Fabrizio Pin, Valerio G. Minero, Fabio Penna, Maurizio Muscaritoli, Roberta De Tullio, Francesco M. Baccino, Paola Costelli

Protein hypercatabolism significantly contributes to the onset and progression of muscle wasting in cancer cachexia. In this regard, a major role is played by the ATP-ubiquitin-proteasome-dependent pathway and by autophagy. However, little is known about the relevance of the Ca(2+)-dependent proteolytic system. Since previous results suggested that this pathway is activated in the skeletal muscle of tumor hosts, the present study was aimed to investigate whether inhibition of Ca(2+)-dependent proteases (calpains) may improve cancer-induced muscle wasting. Two experimental models of cancer cachexia were used, namely the AH-130 Yoshida hepatoma and the C26 colon carcinoma.

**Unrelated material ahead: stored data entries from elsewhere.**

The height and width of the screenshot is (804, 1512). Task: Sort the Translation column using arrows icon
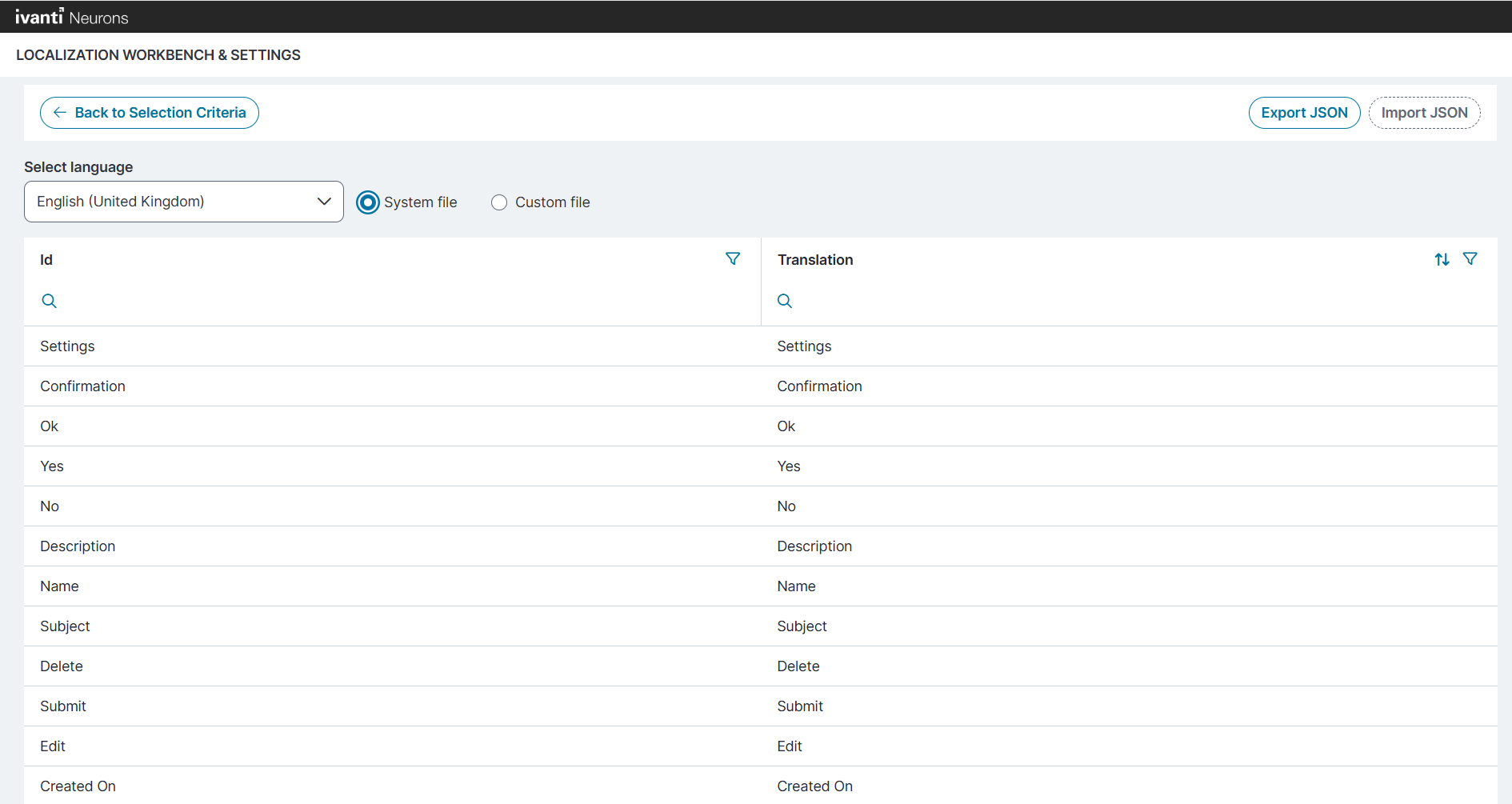tap(1442, 259)
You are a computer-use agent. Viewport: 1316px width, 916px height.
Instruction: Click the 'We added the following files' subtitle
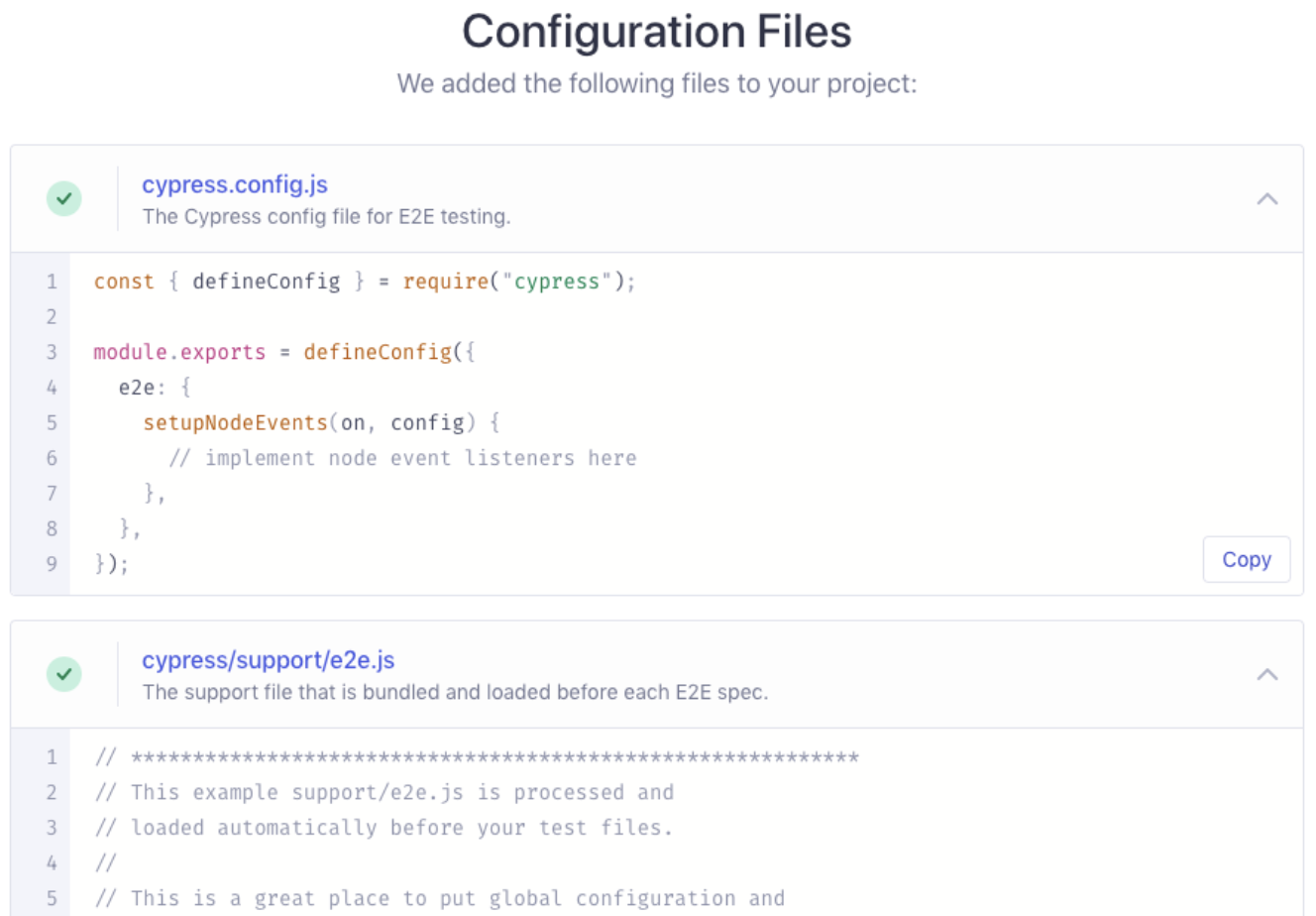[657, 83]
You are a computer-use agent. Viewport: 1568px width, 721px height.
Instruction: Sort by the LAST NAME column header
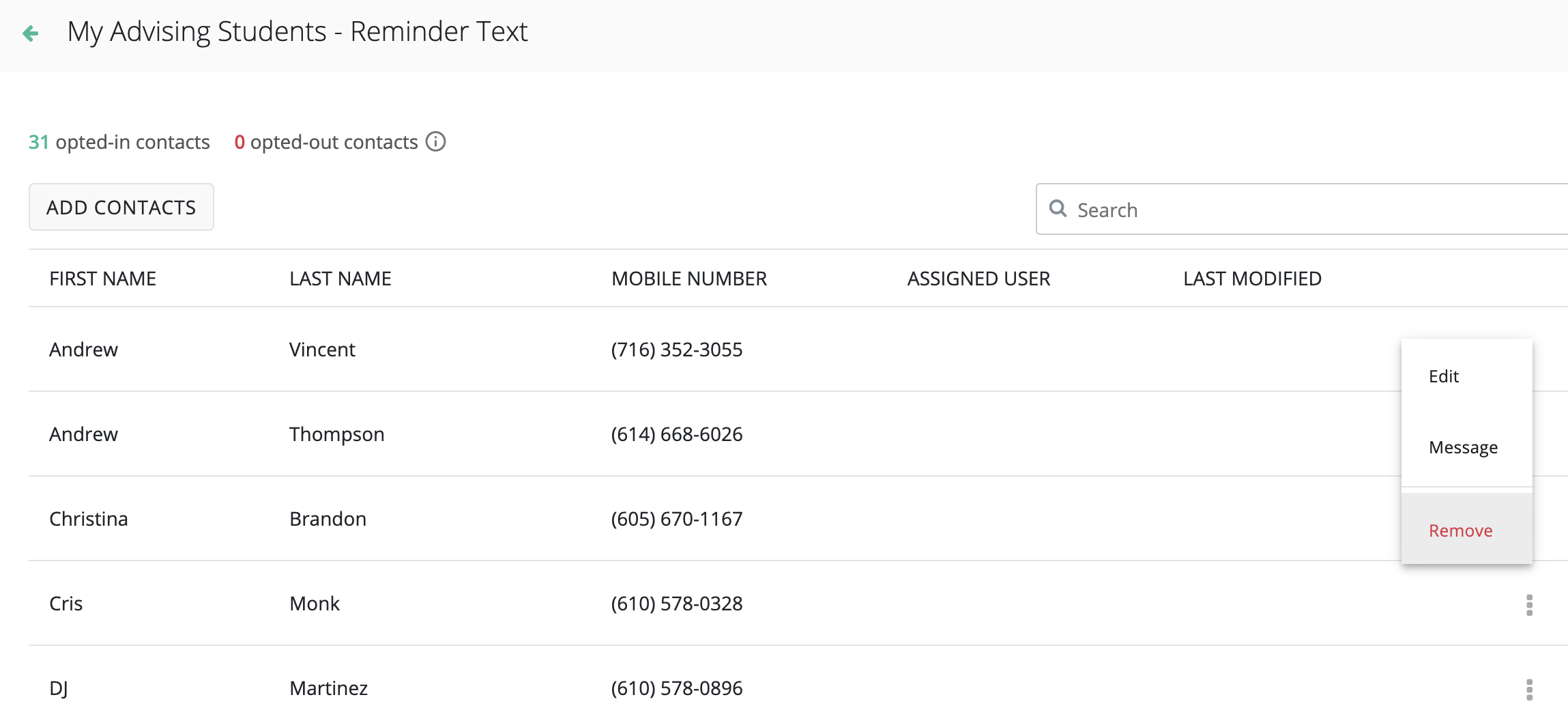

The Ca(2+)-dependent proteolytic system was inhibited by treating the animals with dantrolene or by overexpressing in the muscle calpastatin, the physiologic inhibitor of Ca(2+)-dependent proteases. The results confirm that calpain-1 is overexpressed and calpastatin is reduced in the muscle of rats implanted with the AH-130 hepatoma, and show for the first time that the Ca(2+)-dependent proteolytic system is overactivated also in the C26-bearing mice. Yet, administration of dantrolene, an inhibitor of the Ca(2+)-dependent proteases, did not modify tumor-induced body weight loss and muscle wasting in the AH-130 hosts. Dantrolene was also unable to reduce the enhancement of protein degradation rates occurring in rats bearing the AH-130 hepatoma. Similarly, overexpression of calpastatin in the tibialis muscle of the C26 hosts did not improve muscle wasting at all. These observations suggest that inhibiting a single proteolytic system is not a good strategy to contrast cancer-induced muscle wasting. In this regard, a more general and integrated approach aimed at targeting the catabolic stimuli rather than the proteolytic activity of a single pathway would likely be the most appropriate therapeutic intervention.